Stored data:
= Beginning of Section =

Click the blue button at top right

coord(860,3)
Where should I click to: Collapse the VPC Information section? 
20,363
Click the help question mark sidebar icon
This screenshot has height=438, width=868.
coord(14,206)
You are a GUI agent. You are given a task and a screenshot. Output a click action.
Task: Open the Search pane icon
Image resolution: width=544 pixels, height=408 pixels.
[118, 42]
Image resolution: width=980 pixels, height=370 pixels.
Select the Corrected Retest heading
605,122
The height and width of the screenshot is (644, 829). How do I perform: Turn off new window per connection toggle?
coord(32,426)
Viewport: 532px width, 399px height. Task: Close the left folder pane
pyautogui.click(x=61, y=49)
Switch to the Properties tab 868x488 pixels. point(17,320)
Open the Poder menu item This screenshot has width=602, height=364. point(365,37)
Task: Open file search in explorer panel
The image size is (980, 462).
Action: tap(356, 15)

= End of Section =

Above are the records; retype them all without a single difference.

**ANSWER FOR THE TASK:**
Click the blue button at top right

coord(860,3)
Where should I click to: Collapse the VPC Information section? 
20,363
Click the help question mark sidebar icon
This screenshot has height=438, width=868.
coord(14,206)
You are a GUI agent. You are given a task and a screenshot. Output a click action.
Task: Open the Search pane icon
Image resolution: width=544 pixels, height=408 pixels.
[118, 42]
Image resolution: width=980 pixels, height=370 pixels.
Select the Corrected Retest heading
605,122
The height and width of the screenshot is (644, 829). How do I perform: Turn off new window per connection toggle?
coord(32,426)
Viewport: 532px width, 399px height. Task: Close the left folder pane
pyautogui.click(x=61, y=49)
Switch to the Properties tab 868x488 pixels. point(17,320)
Open the Poder menu item This screenshot has width=602, height=364. point(365,37)
Task: Open file search in explorer panel
The image size is (980, 462).
Action: tap(356, 15)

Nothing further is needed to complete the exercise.